Melancholia

Analyse universitaire du film Melancholia, de Lars Von Trier, sorti en 2011.

!! Attention ! Spoilers !!

Affiche Australienne du film – Madman Entertainment

How to « get rid of the aesthetic side in one full blow » (Nils Thorsen, 2011). Voici comment Lars Von Trier définit lui même le prologue de son film. Constituée de seize plans, que l’on pourrait qualifier d’images mouvantes, l’introduction de Melancholia s’affirme effectivement comme un concentré d’esthétisation. Plutôt étonnant pour le réalisateur, fondateur (avec Thomas Vinterberg, en 1995) et adepte des « vœux de chasteté » du « Dogma 95 » : mouvement cinématographique qui condamne tout recourt à l’artifice et à l’illusion. Certes, ces vœux ont valeur de manifeste, plus que de préceptes inviolables, et ont déjà été mis à mal par la dilogie Dogville/Manderley. Cependant, nous pouvons tout de même nous interroger sur la raison d’être de ces plans lumineux et aplatis à l’extrême, que Lars Von Trier avait déjà expérimentés dans Antichrist.

Melancholia est l’histoire d’une fin du monde. La planète, qui donne son nom au film, vient heurter la Terre de plein fouet et l’engloutit, anéantissant ainsi toute trace de vie. L’histoire se déroule dans un château, perdu au milieu de lacs et de forêts. La diégèse est séparée en deux parties : l’une consacrée au mariage de Justine, une jeune femme souffrant de forte mélancolie. L’autre à sa sœur, Claire, mère d’un petit garçon et heureuse de vivre. Nous voyons ainsi se dérouler, de manière chronologique, la destruction progressive du bonheur superficiel et faux de Justine, par elle même, et son enfoncement dans la dépression… pour ensuite assister au rapprochement extrême de la planète Melancholia, qui plonge Claire dans une panique totale, et semble paradoxalement redonner vie à Justine. La fin produit un embrasement général de l’image et de toute la vie qu’elle contient, lorsque nous voyons depuis l’écran Melancholia frapper et avaler la Terre. Le prologue, comme une ouverture d’opéra qui se déroulerait ensuite en deux actes, vient annoncer la catastrophe approchante. Le film fonctionne comme une boucle : il commence par la fin du monde, et se termine par la fin du monde. Dès le début, le spectateur est mis face aux belles images montrant Melancholia en train d’anéantir la Terre. Le prologue se termine par un fondu au noir, après que la Terre ait totalement disparue, tout comme la fin du film.
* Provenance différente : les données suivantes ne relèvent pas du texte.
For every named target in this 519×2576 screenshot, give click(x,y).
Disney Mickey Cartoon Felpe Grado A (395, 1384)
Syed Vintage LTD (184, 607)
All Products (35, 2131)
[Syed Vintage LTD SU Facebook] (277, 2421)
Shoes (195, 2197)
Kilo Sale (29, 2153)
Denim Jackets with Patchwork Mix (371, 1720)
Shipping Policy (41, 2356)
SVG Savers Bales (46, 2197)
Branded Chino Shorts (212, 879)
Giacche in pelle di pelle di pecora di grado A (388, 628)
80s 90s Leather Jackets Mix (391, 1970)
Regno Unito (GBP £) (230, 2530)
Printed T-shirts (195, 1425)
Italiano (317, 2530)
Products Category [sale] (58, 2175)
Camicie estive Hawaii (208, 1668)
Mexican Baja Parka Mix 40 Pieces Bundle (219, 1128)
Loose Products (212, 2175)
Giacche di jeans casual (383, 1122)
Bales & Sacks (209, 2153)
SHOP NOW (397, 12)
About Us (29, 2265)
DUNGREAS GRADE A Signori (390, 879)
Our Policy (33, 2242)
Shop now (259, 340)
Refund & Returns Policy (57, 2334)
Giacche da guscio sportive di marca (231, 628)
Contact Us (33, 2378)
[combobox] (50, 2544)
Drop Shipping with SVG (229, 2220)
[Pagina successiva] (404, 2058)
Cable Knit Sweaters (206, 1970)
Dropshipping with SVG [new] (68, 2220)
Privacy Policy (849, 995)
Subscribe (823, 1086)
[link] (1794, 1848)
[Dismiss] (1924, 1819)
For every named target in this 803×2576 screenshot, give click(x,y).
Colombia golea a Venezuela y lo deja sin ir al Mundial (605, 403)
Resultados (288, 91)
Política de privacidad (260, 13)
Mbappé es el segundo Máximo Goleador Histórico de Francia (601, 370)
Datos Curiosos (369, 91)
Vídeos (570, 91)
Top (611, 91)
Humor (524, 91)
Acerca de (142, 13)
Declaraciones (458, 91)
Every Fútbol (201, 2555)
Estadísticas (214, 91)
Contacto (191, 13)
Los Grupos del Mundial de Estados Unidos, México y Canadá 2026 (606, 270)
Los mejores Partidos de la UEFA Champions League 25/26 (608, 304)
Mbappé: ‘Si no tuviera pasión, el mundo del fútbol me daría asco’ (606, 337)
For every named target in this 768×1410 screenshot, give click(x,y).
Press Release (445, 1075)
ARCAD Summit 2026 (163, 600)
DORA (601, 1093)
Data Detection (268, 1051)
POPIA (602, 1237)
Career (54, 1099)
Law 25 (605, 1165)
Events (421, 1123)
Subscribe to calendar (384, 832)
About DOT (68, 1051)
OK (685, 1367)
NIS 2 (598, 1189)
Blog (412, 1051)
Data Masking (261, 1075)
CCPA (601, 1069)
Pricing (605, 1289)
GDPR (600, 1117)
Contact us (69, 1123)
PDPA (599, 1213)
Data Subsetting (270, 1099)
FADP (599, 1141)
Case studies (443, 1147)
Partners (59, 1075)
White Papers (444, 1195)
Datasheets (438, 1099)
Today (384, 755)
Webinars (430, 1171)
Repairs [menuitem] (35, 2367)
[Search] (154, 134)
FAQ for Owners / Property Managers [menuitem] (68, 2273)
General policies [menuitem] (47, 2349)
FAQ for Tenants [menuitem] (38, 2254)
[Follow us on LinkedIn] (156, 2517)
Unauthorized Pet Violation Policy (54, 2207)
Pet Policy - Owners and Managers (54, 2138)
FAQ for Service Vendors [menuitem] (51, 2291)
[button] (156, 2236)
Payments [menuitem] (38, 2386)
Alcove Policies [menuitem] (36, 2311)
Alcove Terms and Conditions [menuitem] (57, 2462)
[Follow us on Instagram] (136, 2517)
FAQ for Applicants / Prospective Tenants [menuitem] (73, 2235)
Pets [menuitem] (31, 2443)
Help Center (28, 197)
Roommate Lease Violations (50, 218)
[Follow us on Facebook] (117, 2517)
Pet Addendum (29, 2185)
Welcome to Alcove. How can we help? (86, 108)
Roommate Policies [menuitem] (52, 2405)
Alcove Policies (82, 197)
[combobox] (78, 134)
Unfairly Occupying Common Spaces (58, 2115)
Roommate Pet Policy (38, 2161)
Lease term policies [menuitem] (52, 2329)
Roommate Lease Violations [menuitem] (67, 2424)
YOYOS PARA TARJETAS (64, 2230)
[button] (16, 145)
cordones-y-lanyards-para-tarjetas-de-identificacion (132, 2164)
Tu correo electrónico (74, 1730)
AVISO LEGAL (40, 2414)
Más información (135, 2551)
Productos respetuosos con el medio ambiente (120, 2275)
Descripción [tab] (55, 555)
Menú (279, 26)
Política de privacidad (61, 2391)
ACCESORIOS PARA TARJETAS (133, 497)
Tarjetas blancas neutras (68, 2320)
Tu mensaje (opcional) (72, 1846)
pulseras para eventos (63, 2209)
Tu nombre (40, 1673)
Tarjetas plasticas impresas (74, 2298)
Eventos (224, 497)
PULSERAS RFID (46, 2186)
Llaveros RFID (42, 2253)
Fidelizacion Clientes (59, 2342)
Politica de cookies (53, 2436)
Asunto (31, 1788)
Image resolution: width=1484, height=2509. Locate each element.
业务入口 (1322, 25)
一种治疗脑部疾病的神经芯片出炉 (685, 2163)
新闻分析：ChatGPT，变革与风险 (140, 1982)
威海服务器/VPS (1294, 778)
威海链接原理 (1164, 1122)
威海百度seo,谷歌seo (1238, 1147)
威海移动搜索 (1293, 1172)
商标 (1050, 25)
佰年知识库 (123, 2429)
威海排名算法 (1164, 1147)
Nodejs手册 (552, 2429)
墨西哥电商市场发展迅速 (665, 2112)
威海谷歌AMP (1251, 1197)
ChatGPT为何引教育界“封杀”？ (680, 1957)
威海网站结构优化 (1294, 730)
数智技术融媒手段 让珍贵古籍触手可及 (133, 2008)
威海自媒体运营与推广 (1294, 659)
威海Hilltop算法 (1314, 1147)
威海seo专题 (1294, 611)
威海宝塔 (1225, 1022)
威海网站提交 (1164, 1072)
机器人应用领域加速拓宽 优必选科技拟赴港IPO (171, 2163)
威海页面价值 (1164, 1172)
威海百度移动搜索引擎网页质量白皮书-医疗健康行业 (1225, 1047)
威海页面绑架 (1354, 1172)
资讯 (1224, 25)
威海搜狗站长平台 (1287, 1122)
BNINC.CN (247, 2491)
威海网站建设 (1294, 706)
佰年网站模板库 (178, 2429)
Nous observons cette disparition depuis un œil extérieur, situé quelque part dans l’espace et permettant de voir la « danse de la mort » des deux planètes. Point de vue lointain, donc, qui nous exclu pour le moment de la destruction, afin de mieux nous y plonger durant le film. Le prologue serait alors une invitation, en quelque sorte. Invitation qui, comme le dit Marie-Claude Lambotte (2011), « demande au spectateur, derrière la beauté première des prises de vues, de bien vouloir entrer dans ce qui en constitue la sourde discordance ».

Nous allons donc voir comment le prologue de Melancholia, tout en présentant les éléments principaux de l’histoire à suivre, vient inclure le spectateur en le rendant d’emblée victime de la mélancolie donnant son titre au film. Nous étudierons tout d’abord la présentation métaphorique que le prologue fait des éléments de la diégèse du film, puis les mécanismes utilisés pour placer le spectateur dans la mélancolie, et enfin nous introduirons une possible dimension Biblique de ce prologue.

Le prologue de Melancholia, ou le monde résumé à trois personnages et un lieu

Lars Von Trier, réalisateur Danois spécialiste des héroïnes féminines, écrit le scénario de Melancholia en pensant à Pénélope Cruz, actrice fascinée par la pièce de Jean Genet Les Bonnes (Nils Thorsen, 2011). Œuvre qui raconte la tentative de meurtre de leur patronne par deux bonnes, Solange et Claire. Si Solange est plutôt réservée, Claire est remplie d’une énergie de révolte, au point qu’elle se tuera après avoir échoué dans sa tentative de meurtre. Si ce sera finalement Kirsten Dunst qui jouera le rôle de Justine, au lieu de Pénélope Cruz, le film se base tout de même sur un double féminin, passant de deux bonnes à deux sœurs, dont l’une (incarnée par Charlotte Gainsbourg) s’appelle Claire. Le prologue du film nous présente, immédiatement, les personnages principaux, et le lieu de la diégèse. Les seuls personnages présents au sein des images sont Justine, sa sœur Claire, et le fils de cette dernière.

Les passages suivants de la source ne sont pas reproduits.